Hacker News new | past | comments | ask | show | jobs | submit login
Ask HN: Recommended guides for learning filesystems?
131 points by mgpela on Jan 20, 2017 | hide | past | favorite | 32 comments
Hi, *nix newbie here. I'm struggling with understanding how my Ubuntu's filesystem works and what general practices various applications follow when they install to my Ubuntu instance. I'm currently reading the ldconfig man page and feeling pretty lost. Any good guides or resources for understanding how filesystems and links work?


I think you're asking two different questions here. What are some standard conventions for where system files are placed in Ubuntu & Linux? And how are filesystems implemented.

For file placement you might start here: https://en.wikipedia.org/wiki/Filesystem_Hierarchy_Standard

Though I'd caution that it's not a strict standard, and you find that many linux distributions vary from it in particular ways.

For the implementation of file systems on Unix/Linux/Ubuntu, I'd say start at understanding inodes: (this link is just the first I found that seems like a reasonably short overview from my standpoint) https://www.cs.nmsu.edu/~pfeiffer/classes/474/notes/inodefs....

There are a world of different implementations when you get to the details, but the Linux kernel builds or reuses this core idea of inodes into many specific different filesystems. From there there is a lot of info, but the Linux VFS layer handles many common functions of of filesystems in Linux (even if you're system is using ext4 or btrfs, etc specifically). So the Linus Kernel vfs docs may be interesting if you're looking to go even deeper.

> For file placement you might start here: https://en.wikipedia.org/wiki/Filesystem_Hierarchy_Standard

And if you're at all interested in BSD file layout, there's hier(7): https://www.freebsd.org/cgi/man.cgi?hier(7) .

Re: Linux inodes (FreeBSD calls them "vnodes," short for virtual inodes, to distinguish the generic API from filesystem-specific per-file data, which it calls inodes), there's vnode(9) and VFS(9) to get started:



"The Design and Implementation of the FreeBSD Operating System" not only does a great job at covering how the UFS filesystem is implemented, but also does a great job at explaining how and Unix systems are implemented. I highly recommend this book to anyone with an interest in Unix internals.


Is that book similar in structure to the book "The Design of the Unix Operating System" by Maurice Bach? (or is it Design and Implementation of ... don't remember - had read it some years ago).

Came here to say this. Fantastic book for self-learners.

A good book, but not widely known (maybe a little low level, but still...)

Ah, it's also free ;)

From the the haiku project website: https://www.haiku-os.org/legacy-docs/practical-file-system-d...

This also covers the design of the Be File System, for those who don't know.

Written by Dominic Giampaolo, now working at Apple on APFS.

In university, one of my projects in Operating Systems was to build a file system.

I'd recommend anyone to do the same!

It does not have to be anything magical...just try to build a basic program that can emulate a file system (read files, write files, list files, have links, edit files, edit names, delete files, copy etc.)

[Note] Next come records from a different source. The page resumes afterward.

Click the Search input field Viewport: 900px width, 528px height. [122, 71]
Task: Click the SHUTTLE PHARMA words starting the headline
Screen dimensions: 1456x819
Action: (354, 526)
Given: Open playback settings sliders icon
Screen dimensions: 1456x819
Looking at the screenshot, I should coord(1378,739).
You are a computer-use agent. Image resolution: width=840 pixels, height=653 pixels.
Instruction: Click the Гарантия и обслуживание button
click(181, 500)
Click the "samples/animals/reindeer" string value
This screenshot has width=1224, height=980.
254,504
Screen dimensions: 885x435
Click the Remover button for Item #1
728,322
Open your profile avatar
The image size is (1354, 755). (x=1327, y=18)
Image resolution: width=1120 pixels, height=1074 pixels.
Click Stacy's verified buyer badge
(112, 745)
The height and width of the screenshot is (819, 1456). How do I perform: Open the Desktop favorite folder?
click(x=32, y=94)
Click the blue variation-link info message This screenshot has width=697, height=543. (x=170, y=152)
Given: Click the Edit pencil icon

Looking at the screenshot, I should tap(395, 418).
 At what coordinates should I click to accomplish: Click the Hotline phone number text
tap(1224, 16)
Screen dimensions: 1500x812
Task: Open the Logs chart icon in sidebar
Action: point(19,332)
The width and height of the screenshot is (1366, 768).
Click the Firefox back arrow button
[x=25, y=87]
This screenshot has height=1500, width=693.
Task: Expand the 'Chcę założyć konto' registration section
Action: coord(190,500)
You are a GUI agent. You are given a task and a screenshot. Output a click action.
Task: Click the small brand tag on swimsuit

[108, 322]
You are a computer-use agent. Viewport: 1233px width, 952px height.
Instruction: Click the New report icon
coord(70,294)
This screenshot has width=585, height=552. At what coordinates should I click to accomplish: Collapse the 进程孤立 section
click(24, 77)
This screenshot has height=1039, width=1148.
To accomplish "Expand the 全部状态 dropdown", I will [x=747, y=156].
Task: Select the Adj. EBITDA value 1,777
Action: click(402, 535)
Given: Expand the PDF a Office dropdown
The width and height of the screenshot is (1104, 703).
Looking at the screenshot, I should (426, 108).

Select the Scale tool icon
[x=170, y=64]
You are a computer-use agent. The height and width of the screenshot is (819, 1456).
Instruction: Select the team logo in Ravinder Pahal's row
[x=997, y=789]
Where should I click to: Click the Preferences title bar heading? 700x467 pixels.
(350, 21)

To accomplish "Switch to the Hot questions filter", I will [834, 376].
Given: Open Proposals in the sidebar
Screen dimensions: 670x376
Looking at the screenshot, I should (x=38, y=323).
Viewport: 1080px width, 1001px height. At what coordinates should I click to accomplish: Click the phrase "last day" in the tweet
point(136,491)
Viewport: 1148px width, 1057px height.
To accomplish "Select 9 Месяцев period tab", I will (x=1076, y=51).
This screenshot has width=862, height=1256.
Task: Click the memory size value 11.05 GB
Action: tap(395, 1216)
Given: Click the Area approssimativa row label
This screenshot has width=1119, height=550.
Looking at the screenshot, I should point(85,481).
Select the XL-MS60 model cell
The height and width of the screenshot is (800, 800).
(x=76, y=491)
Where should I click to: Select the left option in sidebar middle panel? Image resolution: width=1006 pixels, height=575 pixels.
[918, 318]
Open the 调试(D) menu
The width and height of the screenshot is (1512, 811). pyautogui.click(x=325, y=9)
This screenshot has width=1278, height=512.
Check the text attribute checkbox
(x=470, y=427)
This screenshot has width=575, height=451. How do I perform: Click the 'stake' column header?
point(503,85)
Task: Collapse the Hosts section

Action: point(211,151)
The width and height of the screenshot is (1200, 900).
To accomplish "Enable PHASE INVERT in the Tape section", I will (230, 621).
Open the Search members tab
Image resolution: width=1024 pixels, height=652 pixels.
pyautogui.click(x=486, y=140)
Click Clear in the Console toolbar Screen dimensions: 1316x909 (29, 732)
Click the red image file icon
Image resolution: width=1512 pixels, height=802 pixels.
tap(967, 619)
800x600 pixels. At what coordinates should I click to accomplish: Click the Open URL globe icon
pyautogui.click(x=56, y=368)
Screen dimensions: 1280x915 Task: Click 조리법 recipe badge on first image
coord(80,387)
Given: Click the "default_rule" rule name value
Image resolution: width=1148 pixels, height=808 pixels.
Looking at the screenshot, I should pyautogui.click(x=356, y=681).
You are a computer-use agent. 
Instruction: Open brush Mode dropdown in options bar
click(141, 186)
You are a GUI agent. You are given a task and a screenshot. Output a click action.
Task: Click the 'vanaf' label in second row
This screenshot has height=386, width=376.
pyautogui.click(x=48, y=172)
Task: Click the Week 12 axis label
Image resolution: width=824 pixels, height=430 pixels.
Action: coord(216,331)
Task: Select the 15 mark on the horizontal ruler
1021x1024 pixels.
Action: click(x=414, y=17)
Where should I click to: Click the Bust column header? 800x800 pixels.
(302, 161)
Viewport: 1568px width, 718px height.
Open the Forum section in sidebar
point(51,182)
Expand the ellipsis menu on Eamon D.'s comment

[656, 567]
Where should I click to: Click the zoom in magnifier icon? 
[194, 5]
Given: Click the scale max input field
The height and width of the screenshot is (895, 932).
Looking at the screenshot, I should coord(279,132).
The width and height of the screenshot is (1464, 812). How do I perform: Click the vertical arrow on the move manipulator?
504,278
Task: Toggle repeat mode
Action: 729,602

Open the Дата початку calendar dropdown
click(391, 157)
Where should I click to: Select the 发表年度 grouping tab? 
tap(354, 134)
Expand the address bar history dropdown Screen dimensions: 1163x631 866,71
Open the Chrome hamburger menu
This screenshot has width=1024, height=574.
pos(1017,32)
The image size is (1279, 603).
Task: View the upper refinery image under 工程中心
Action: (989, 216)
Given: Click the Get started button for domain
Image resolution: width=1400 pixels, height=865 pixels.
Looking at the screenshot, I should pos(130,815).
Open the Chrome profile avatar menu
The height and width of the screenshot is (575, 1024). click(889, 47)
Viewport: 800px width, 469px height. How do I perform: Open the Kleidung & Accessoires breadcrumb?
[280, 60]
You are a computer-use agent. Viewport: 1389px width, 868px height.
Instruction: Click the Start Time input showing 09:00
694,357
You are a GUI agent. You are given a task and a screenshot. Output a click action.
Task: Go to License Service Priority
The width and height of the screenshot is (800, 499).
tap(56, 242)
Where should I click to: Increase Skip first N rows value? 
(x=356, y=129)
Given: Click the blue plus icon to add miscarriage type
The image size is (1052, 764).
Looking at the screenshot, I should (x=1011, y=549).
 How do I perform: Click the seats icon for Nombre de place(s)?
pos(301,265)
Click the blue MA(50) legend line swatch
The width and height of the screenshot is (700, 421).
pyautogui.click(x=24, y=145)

The aim here is NOT to have a file system that you'll use daily, but to understand the concepts by programming them.

While this book goes into some details about it [0], I "understood" how it all worked together by building one.

FYI - I think the book focuses on C when giving examples, but if you know the concepts, it can be built in any language (Go, Java etc.)

[0] - https://www.amazon.com/Operating-System-Concepts-Abraham-Sil...

Xv6 is usually a good source to learn about OS primitives: https://pdos.csail.mit.edu/6.828/2016/xv6.html

I have not looked at the filesystem implementation, but since it is designed as a teaching OS, my guess is that it should be a good entry point.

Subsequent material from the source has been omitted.